Involvement of Cytosolic Phospholipase A2, Calcium Independent Phospholipase A2 and Plasmalogen Selective Phospholipase A2 in Neurodegenerative and Neuropsychiatric Conditions

Abstract

Enzymes belonging to the PLA(2) superfamily catalyze the hydrolysis of unsaturated fatty acids from the sn-2 position of glycerol moiety of neural membrane phospholipids. The PLA(2) superfamily is classified into cytosolic PLA(2) (cPLA(2)), calcium-independent PLA(2) (iPLA(2)), plasmalogen-selective PLA(2) (PlsEtn-PLA(2)) and secretory PLA(2) (sPLA(2)). PLA(2) paralogs/splice variants/isozymes are part of a complex signal transduction network that maintains cross-talk among excitatory amino acid and dopamine receptors through the generation of second messengers. Individual paralogs, splice variants and multiple forms of PLA(2) may have unique enzymatic properties, tissue and subcellular localizations and role in various physiological and pathological situations, hence tight regulation of all PLA(2) isoforms is essential for normal brain function.

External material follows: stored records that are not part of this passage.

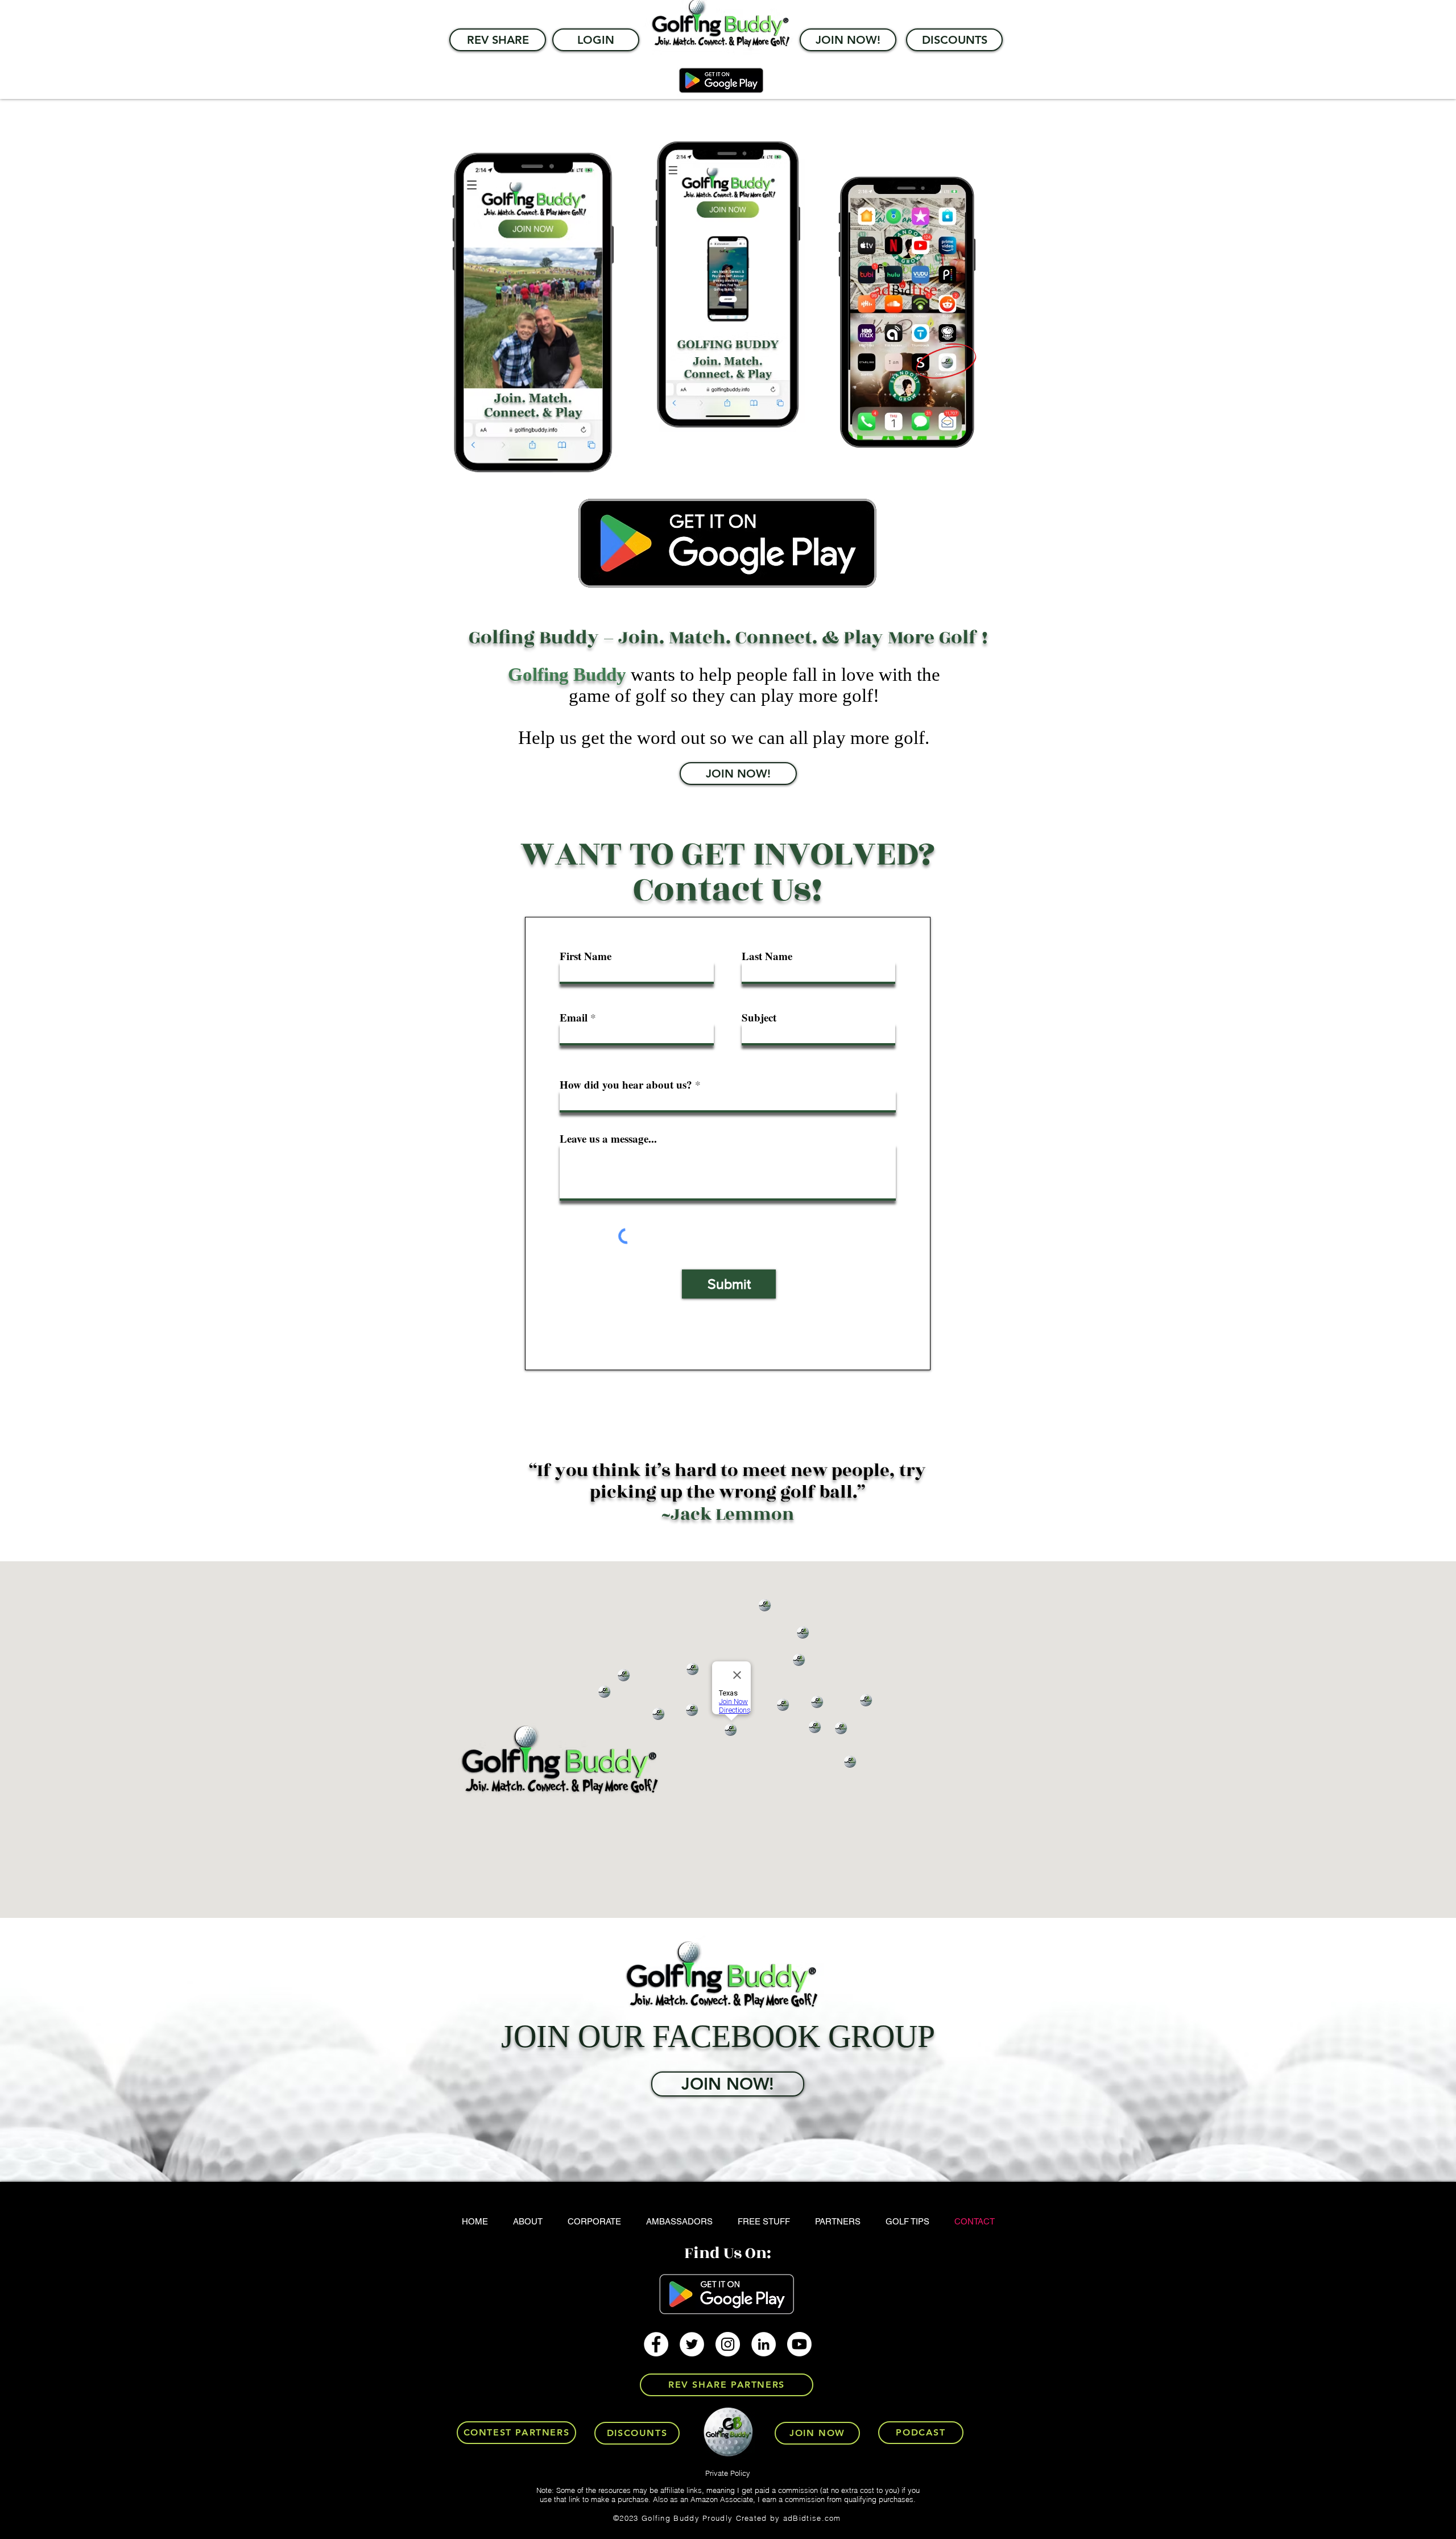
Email (1211, 304)
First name (1220, 249)
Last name (1310, 249)
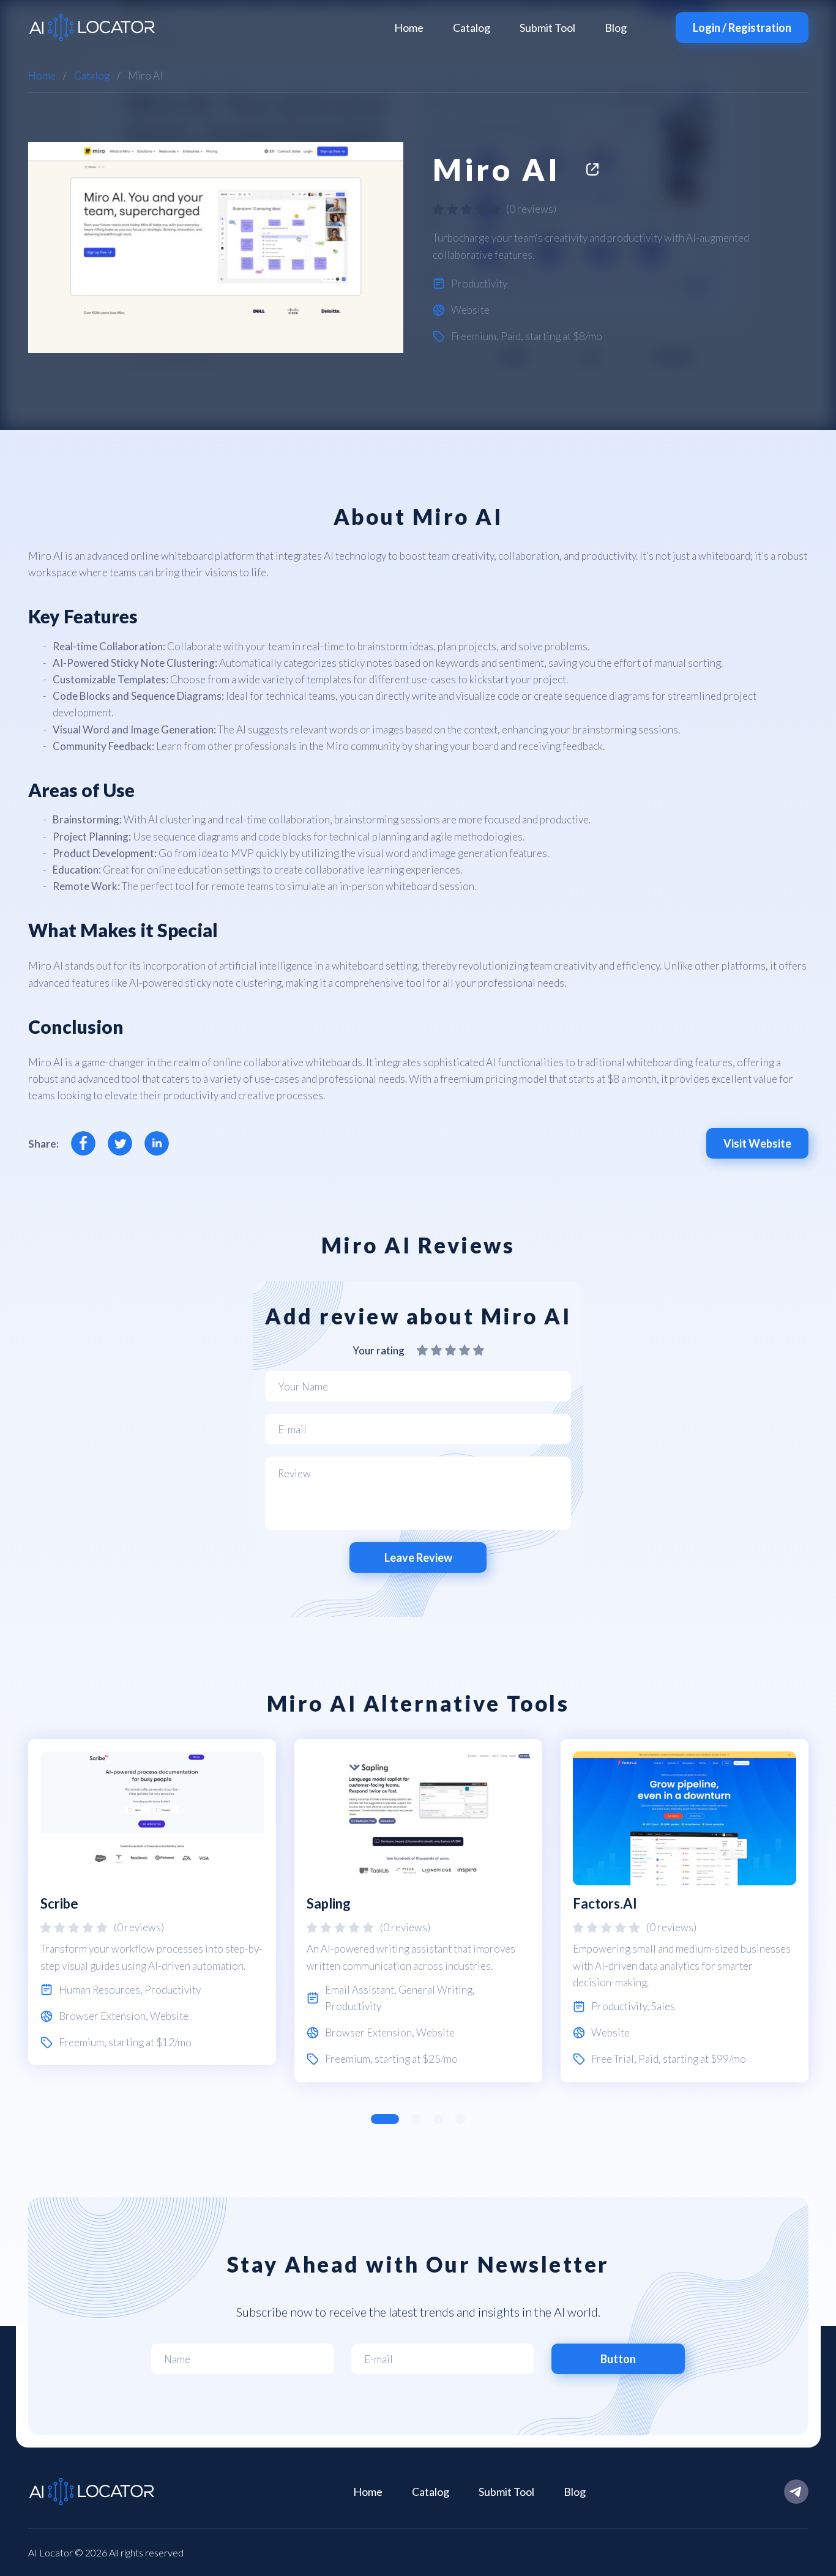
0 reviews (531, 208)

Quantitative RT-PCR analyses show significantly higher relative level of expression of iPLA(2) than cPLA(2) in all regions of the rat brain. Upregulation of the cPLA(2) family is involved in degradation of neural membrane phospholipids and generation of arachidonic acid-derived lipid metabolites that have been implicated in nociception, neuroinflammation, oxidative stress and neurodegeneration. In contrast, studies using a selective iPLA(2) inhibitor, bromoenol lactone, or antisense oligonucleotide indicate that iPLA(2) is an important "housekeeping" enzyme under basal conditions, whose activity is required for the prevention of vacuous chewing movements, a rodent model for tardive dyskinesia, and deficits in the prepulse inhibition of the auditory startle reflex, a common finding in schizophrenia. These studies support the view that PLA(2) activity may not only play a crucial role in neurodegeneration but depending on the isoform, could also be essential in prevention of neuropsychiatric diseases. The findings could open new doors for understanding and treatment of neurodegenerative and neuropsychiatric diseases.